*** The data Section Begins ***

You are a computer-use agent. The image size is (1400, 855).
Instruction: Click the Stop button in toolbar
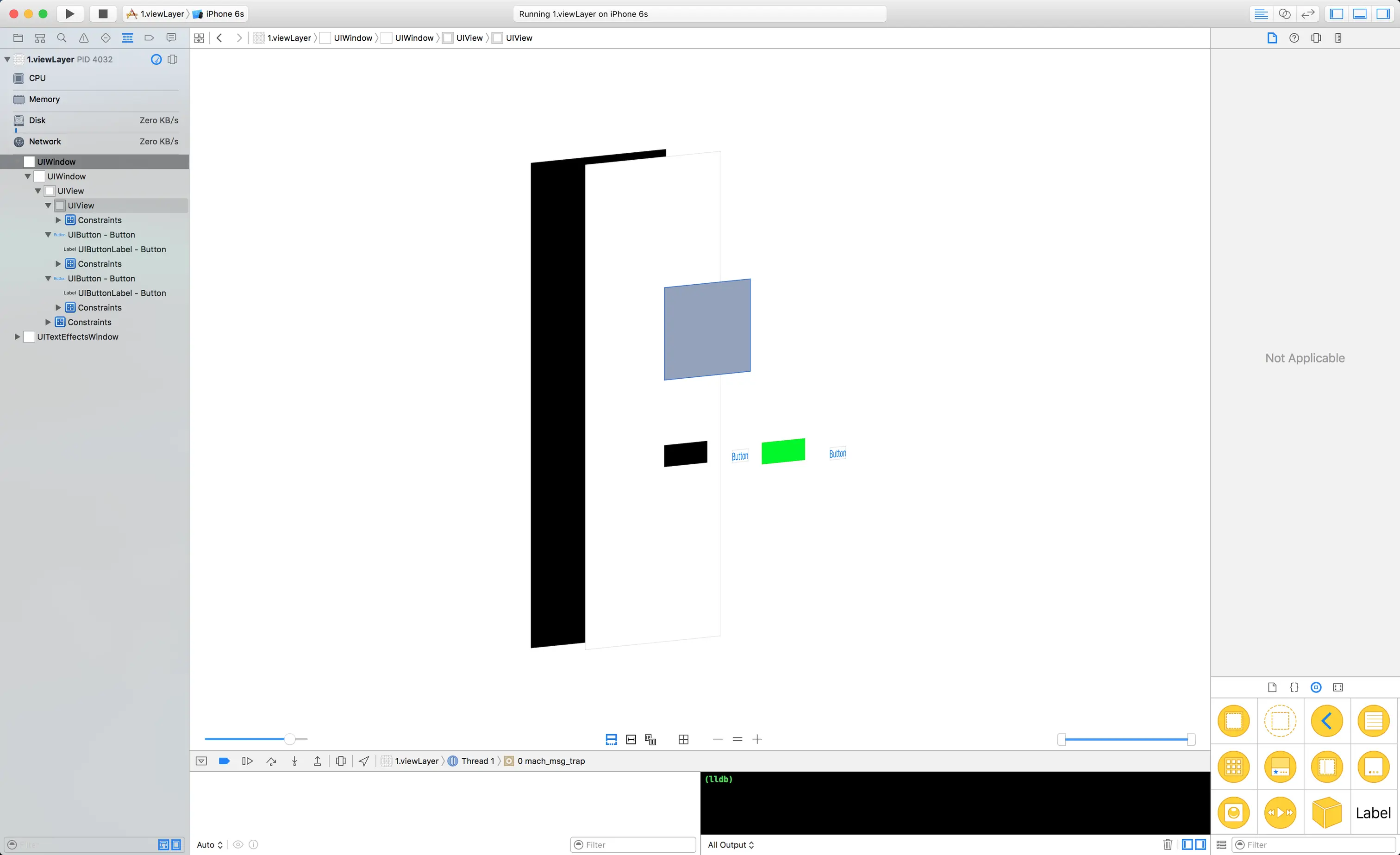coord(103,13)
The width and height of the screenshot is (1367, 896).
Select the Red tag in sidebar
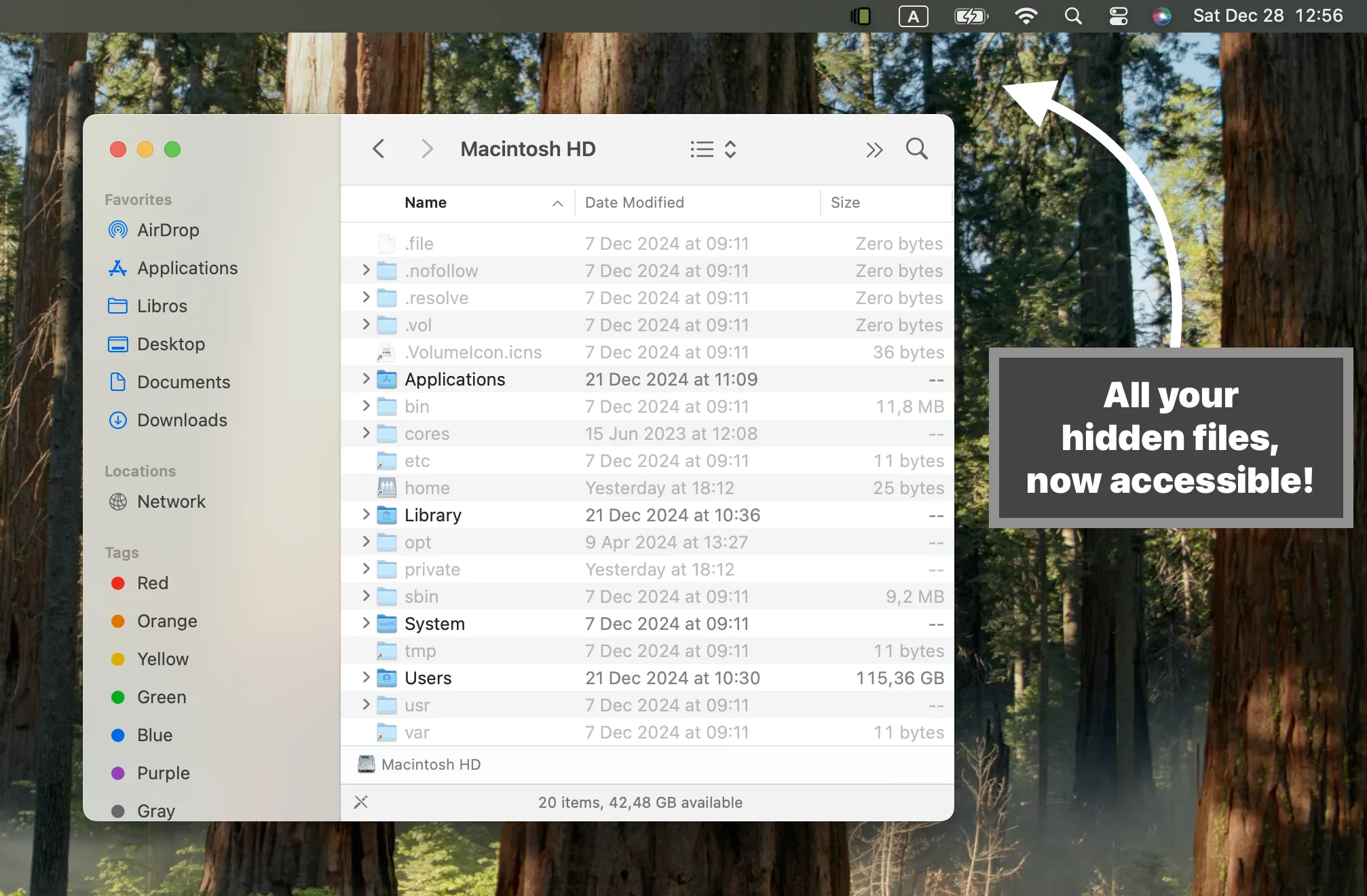[152, 583]
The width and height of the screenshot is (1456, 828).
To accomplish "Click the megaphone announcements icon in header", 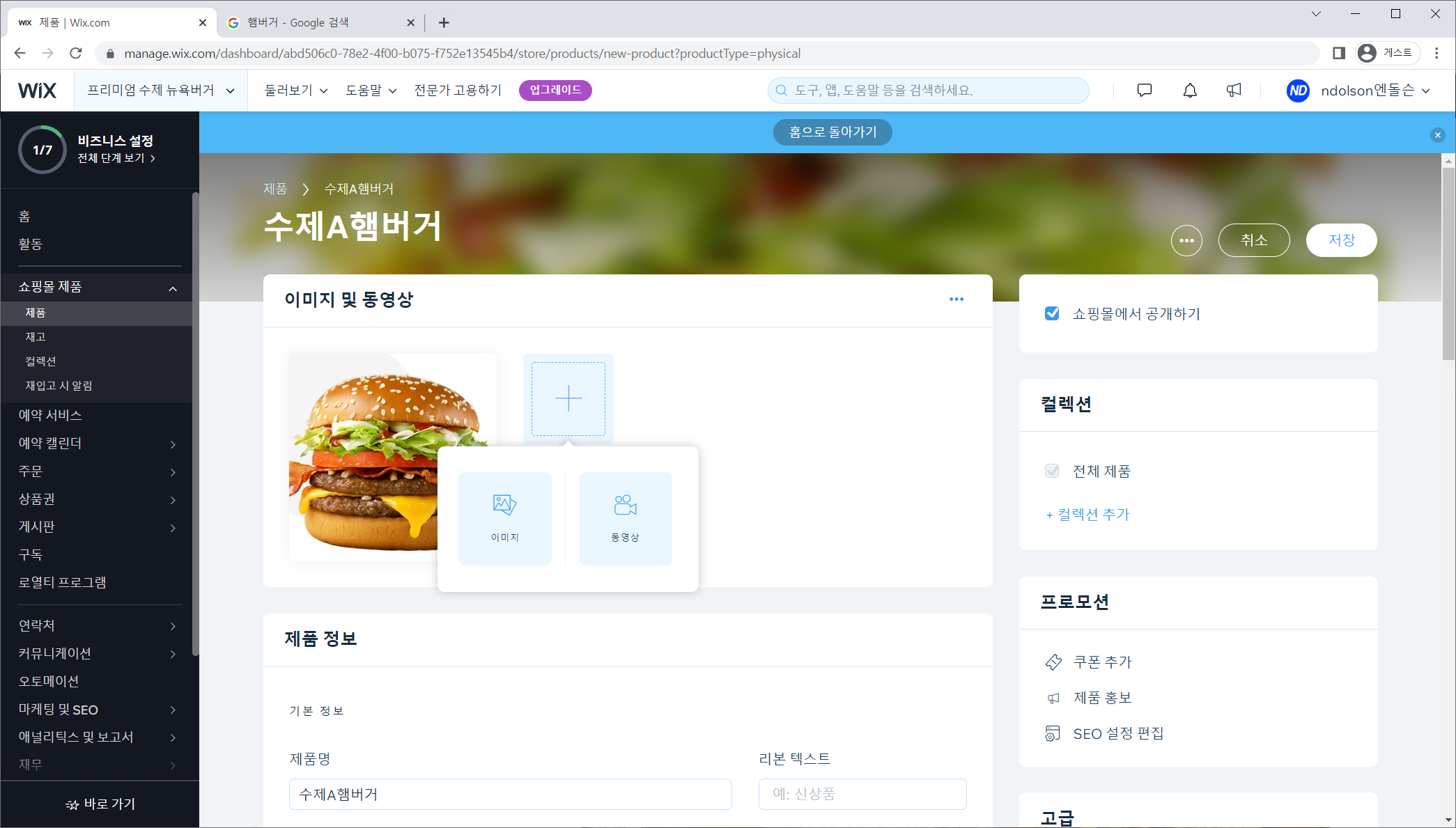I will tap(1234, 91).
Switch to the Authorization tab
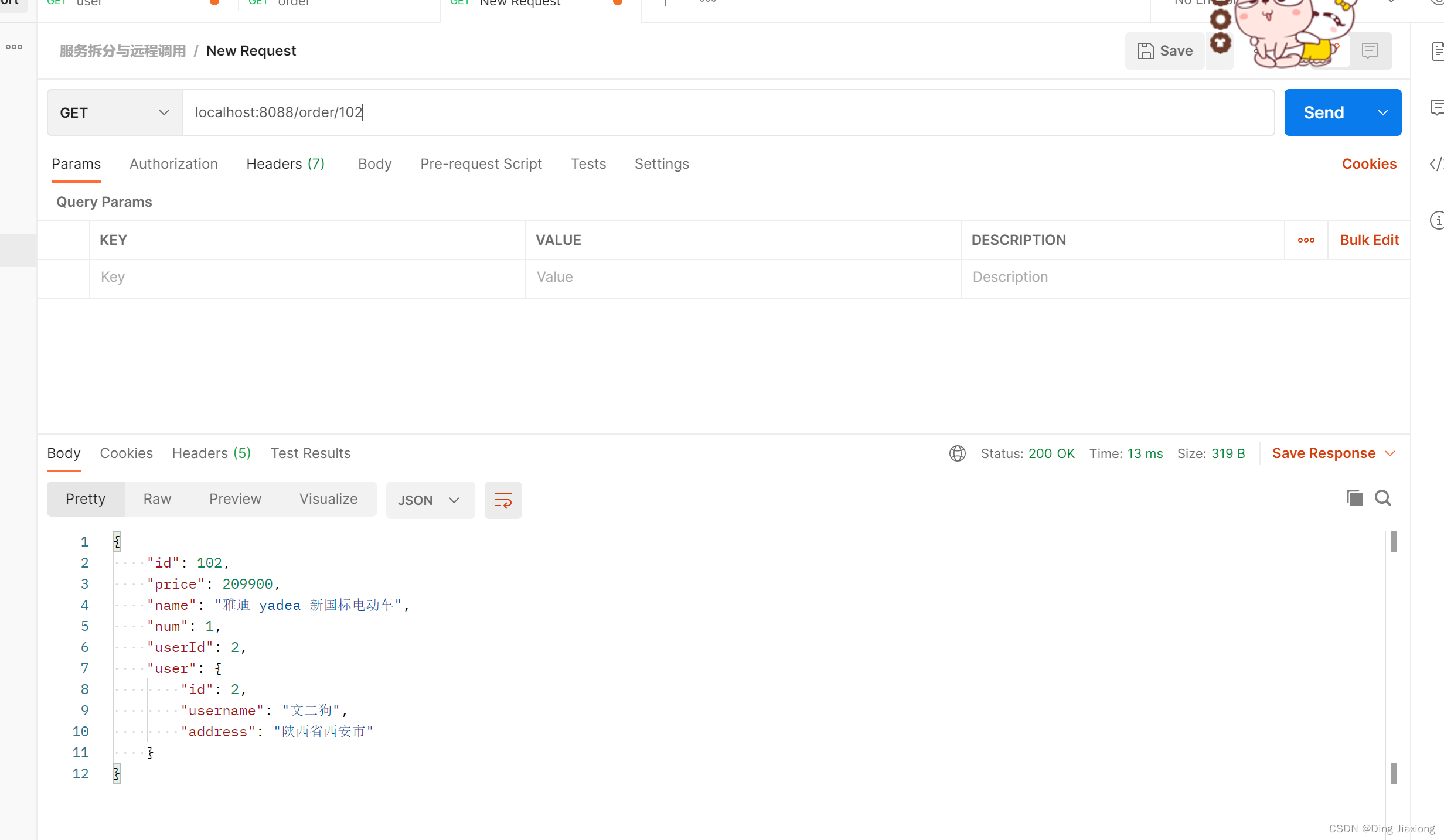 click(x=173, y=164)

*** The data Section Ends ***

Work instructions: Which of the lines above include the string "screenshot"? Pick them out and copy them.

Exercise solution:
The width and height of the screenshot is (1367, 896).
The width and height of the screenshot is (1456, 828).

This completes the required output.